Com uma letra trocada, esse grupo se batizara com o nome do chefe checheno que liderou o atentado a um teatro em Moscou, em outubro de 2002, quando foram mortos todos os militantes responsáveis pelo ataque, inclusive o próprio Movsar Barayev.

Ao revelar à imprensa a existência da carta – divulgada, analisada e comentada à exaustão por jornalistas e especialistas em terrorismo –, Raffarin agia por necessidade de transparência, como alegou, ou por calculada vontade de parecer ético, sobretudo para marcar a diferença dos métodos de Aznar, que tentou manipular a informação em todos os níveis, inclusive com telefonemas aos diretores de jornais? Depois de confirmada a pista de al-Qaeda e não a do grupo ETA, José Maria Aznar deixou a política pela porta dos fundos.

‘Todos os que tentam usar a fraude em relação ao terrorismo islâmico assumem o risco de ser impiedosamente punidos.

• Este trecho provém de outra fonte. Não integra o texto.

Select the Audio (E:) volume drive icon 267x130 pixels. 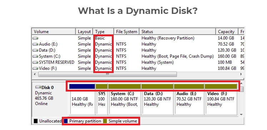[x=35, y=44]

As pequenas cozinhas eleitorais à la Aznar ou as grandes construções ideológicas à la Bush constituem obstáculos maiores à segurança das democracias ameaçadas por esses grupos de fascistas religiosos. (…) A luta contra o terrorismo é uma coisa séria demais para ser utilizada em função de interesses particulares’, escreveu o diretor de redação Serge July, num editorial de Libération (18/3).

A reportagem do Libération, sob o título ‘Terrorismo: Raffarin brinca com fogo’, dizia que o primeiro-ministro estava sendo acusado de querer explorar o caso da ameaça terrorista do grupo islâmico, que se apresentava como ‘servidores de Alá’ e se dirigia aos ‘servidores da República francesa’. Segundo a matéria, assessores do ministro do Interior, Nicolas Sarkozy, não escondiam a opinião do ministro: ele achava a divulgação das cartas no mínimo apressada.

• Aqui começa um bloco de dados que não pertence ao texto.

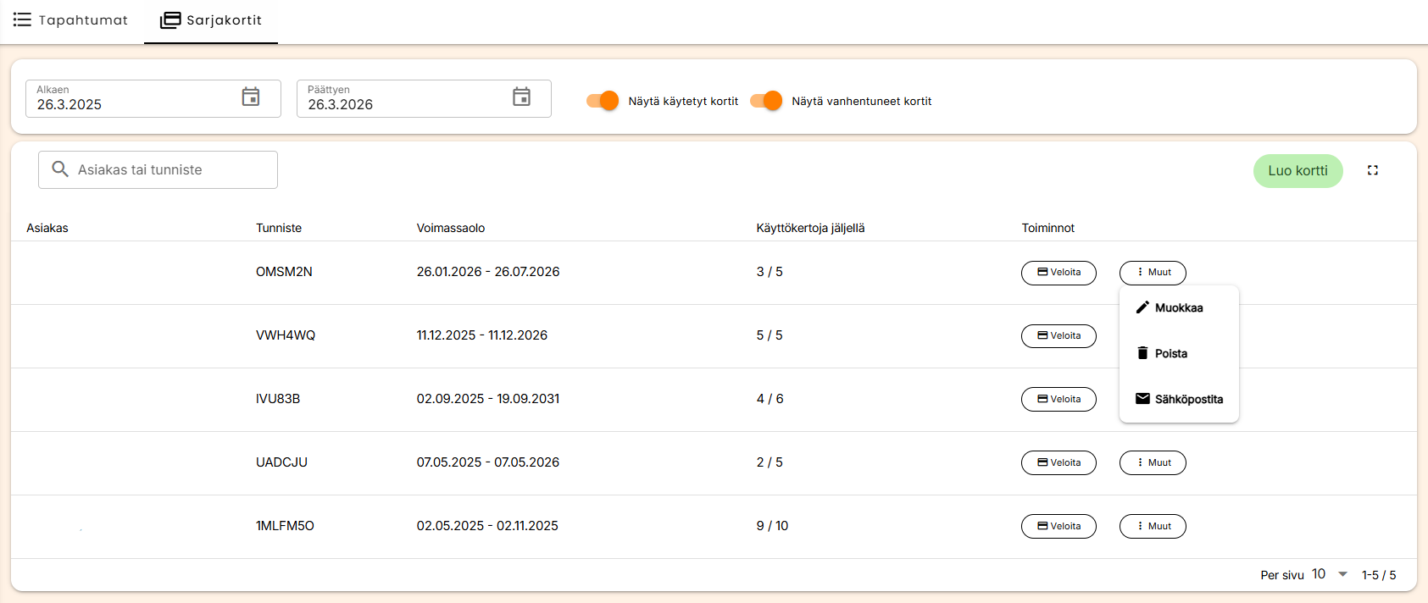1428x603 pixels.
Task: Click the pencil icon beside Muokkaa
Action: pos(1142,307)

A assessoria do primeiro-ministro justificou-se dizendo que muitas pessoas já tinham conhecimento do assunto para que ele pudesse ser mantido mais de algumas horas em segredo. Por isso, Raffarin assumira pessoalmente a divulgação.

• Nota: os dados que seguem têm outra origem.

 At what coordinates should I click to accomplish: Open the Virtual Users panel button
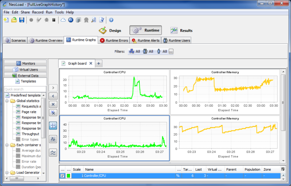pos(25,70)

Na edição do Le Monde de 18 de março, um pequeno editorial intitulado ‘Transparência e imprudência’, assinado pelo diretor da redação Edwy Plenel, enfatizava que tanto o Monde quanto o Le Parisien tinham recebido a mesma carta, mas ambos souberam guardar silêncio sobre a ameaça. Plenel assinala que o Monde cumpriu seu papel ao encaminhar às autoridades a mensagem do grupo islâmico, sobretudo depois que o grupo terrorista AZF foi investigado pelas autoridades sob total silêncio da mídia até que La Dépêche du Midi resolvesse assumir o que entendia ser sua responsabilidade, isto é, a divulgação do caso.

No novo caso, assinala Plenel, quem resolveu divulgar a ameaça foi o próprio primeiro-ministro. O diretor do Le Monde termina seu texto afirmando:

‘Depois do episódio espanhol, marcado pela opacidade e pela mentira, essa preocupação de transparência é compreensível. Mas, como ilustra a atitude contrária do governo no enigmático caso AZF – no qual a discrição total é perseguida – é preciso ter cuidado para não cair na precipitação imprudente. A mediatização do medo é exatamente o que buscam os terroristas ou aqueles que os inspiram’.